Vietnam has released an approved roadmap for a domestic carbon market, in a significant step towards achieving net-zero emissions by 2050. A phased approach will see a pilot start in June 2025, working towards full implementation by 2029.
This is a significant development for businesses operating in the region, as well as businesses and investors involved in global carbon markets, presenting new opportunities and responsibilities.
In this insight, we give a detailed breakdown of the roadmap, its implications and what businesses should do to prepare. Local businesses should prepare for compliance, while foreign businesses and investors can explore the opportunities presented by Vietnam’s evolving carbon market. For more details, reach out to your KWM contact.
Tell me in two minutes
- The carbon pricing mechanism will begin with a pilot Emissions Trading Scheme (ETS) in June 2025.

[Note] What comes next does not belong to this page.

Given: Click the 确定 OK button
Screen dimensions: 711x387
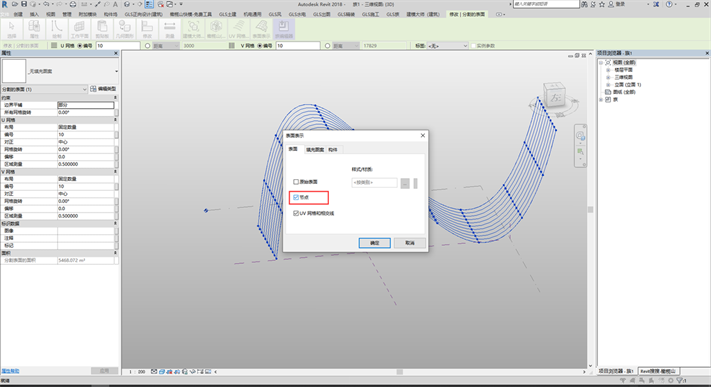Looking at the screenshot, I should point(375,243).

- A government-regulated exchange will facilitate the trading of greenhouse gas emissions quotas and carbon credits, providing a platform for both domestic and international participants to engage in carbon trading activities.
- Facilities in key sectors are required to submit emissions inventories starting in 2025.
- Businesses in high-emitting sectors will receive free emissions allowances during the pilot phase, which runs until December 2028.
- From 2029, the market will expand, introducing auctioning mechanisms alongside free allocations.
- Companies must prepare for these changes.
Carbon market roadmap details: When was it introduced and what does it set out?
Vietnam’s Prime Minister Phạm Minh Chính issued a decision on 24 January 2025 that sets the stage for a structured carbon market: Decision No. 232/QD-TTg.
The Ministry of Natural Resources and Environment (MONRE) will oversee the development of the ETS and the measurement, reporting and verification system. The Hanoi Stock Exchange will manage the carbon exchange, facilitating the trading of GHG emissions quotas and carbon credits.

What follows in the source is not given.